[Data entries]

*** Block opens ***

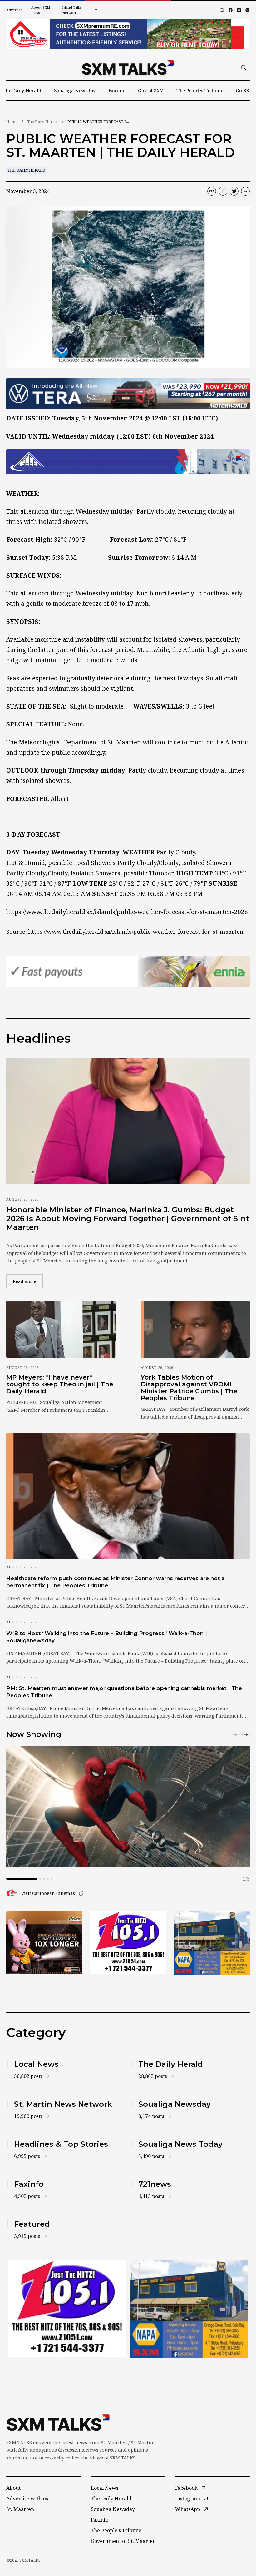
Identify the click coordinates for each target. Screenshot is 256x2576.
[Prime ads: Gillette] (128, 1942)
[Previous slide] (236, 1734)
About (13, 2487)
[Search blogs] (222, 10)
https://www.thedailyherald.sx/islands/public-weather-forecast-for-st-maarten (136, 931)
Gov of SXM (151, 90)
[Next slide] (246, 1734)
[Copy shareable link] (211, 191)
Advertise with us (27, 2498)
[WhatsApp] (247, 10)
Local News (104, 2487)
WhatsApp (187, 2509)
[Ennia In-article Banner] (128, 971)
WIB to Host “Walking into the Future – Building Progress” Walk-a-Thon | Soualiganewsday (106, 1637)
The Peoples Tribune (199, 90)
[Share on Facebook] (223, 191)
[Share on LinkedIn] (245, 191)
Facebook (186, 2487)
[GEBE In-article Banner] (128, 461)
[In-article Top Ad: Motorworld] (128, 393)
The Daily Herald (22, 90)
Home (11, 121)
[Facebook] (230, 10)
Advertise (14, 9)
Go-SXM (245, 90)
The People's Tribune (116, 2530)
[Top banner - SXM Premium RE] (128, 34)
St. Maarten (20, 2509)
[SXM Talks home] (127, 67)
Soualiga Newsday (75, 90)
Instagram (187, 2498)
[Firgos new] (212, 1943)
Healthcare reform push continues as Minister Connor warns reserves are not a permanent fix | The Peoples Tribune (115, 1582)
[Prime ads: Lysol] (44, 1942)
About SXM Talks (40, 10)
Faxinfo (117, 90)
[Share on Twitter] (234, 191)
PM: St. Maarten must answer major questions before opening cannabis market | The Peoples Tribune (124, 1691)
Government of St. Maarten (123, 2541)
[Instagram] (239, 10)
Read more (28, 1281)
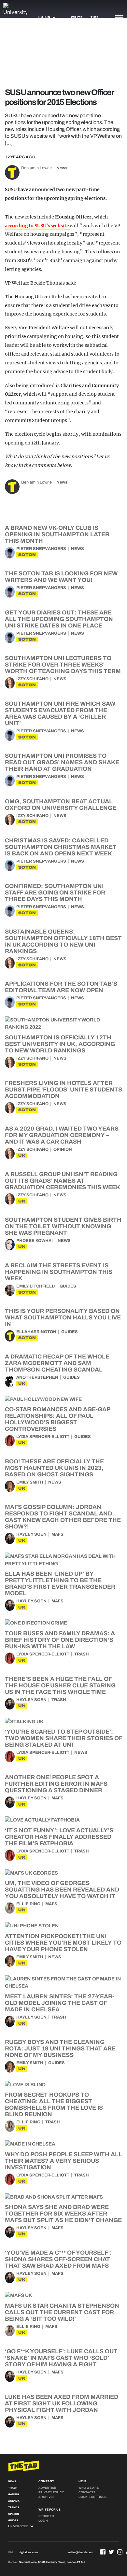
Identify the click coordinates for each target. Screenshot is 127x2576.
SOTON (27, 554)
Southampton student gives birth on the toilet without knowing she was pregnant (63, 1226)
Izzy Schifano (32, 679)
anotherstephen (37, 1377)
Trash (81, 1654)
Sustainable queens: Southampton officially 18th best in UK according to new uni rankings (63, 941)
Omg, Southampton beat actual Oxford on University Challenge (60, 804)
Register (46, 2516)
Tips (94, 17)
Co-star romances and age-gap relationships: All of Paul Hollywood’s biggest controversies (57, 1419)
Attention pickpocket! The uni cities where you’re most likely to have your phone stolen (63, 1942)
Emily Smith (29, 1482)
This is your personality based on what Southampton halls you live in (63, 1317)
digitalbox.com (28, 2552)
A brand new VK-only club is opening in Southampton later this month (57, 534)
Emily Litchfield (35, 1286)
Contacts (86, 2492)
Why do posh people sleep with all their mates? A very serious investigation (63, 2161)
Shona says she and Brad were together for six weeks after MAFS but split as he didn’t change (63, 2213)
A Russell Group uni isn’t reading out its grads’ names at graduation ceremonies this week (62, 1180)
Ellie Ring (28, 1904)
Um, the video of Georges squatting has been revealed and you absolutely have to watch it (62, 1889)
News (61, 168)
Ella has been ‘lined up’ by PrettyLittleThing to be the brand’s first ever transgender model (60, 1583)
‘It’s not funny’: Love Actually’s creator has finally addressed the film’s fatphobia (59, 1837)
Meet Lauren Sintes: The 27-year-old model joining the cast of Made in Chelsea (59, 2003)
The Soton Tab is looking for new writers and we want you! (61, 576)
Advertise (47, 2487)
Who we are (88, 2487)
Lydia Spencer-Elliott (42, 1436)
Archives (46, 2497)
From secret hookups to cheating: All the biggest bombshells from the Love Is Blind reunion (54, 2104)
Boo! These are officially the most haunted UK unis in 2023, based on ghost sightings (54, 1468)
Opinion (62, 1149)
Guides (68, 1286)
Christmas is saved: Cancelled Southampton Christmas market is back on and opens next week (61, 847)
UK (21, 1155)
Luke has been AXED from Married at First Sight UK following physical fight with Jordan (61, 2403)
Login (43, 2520)
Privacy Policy (51, 2492)
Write (76, 17)
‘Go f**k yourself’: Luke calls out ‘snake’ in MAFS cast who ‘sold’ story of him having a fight (61, 2358)
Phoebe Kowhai (34, 1240)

*** Block closes ***

WORK INSTRUCTION
From the records above, copy exactly the lines starting at the one with "Go-SXM (245, 90)" and ending at the one with "SOTON (27, 554)", and no others. Pictures stay out.

RESULT FOR THIS TASK
Go-SXM (245, 90)
The People's Tribune (116, 2530)
[Top banner - SXM Premium RE] (128, 34)
St. Maarten (20, 2509)
[SXM Talks home] (127, 67)
Soualiga Newsday (75, 90)
Instagram (187, 2498)
[Firgos new] (212, 1943)
Healthcare reform push continues as Minister Connor warns reserves are not a permanent fix | The Peoples Tribune (115, 1582)
[Prime ads: Lysol] (44, 1942)
About SXM Talks (40, 10)
Faxinfo (117, 90)
[Share on Twitter] (234, 191)
PM: St. Maarten must answer major questions before opening cannabis market | The Peoples Tribune (124, 1691)
Government of St. Maarten (123, 2541)
[Instagram] (239, 10)
Read more (28, 1281)
Identify the click coordinates for each target. Screenshot is 127x2576.
SOTON (27, 554)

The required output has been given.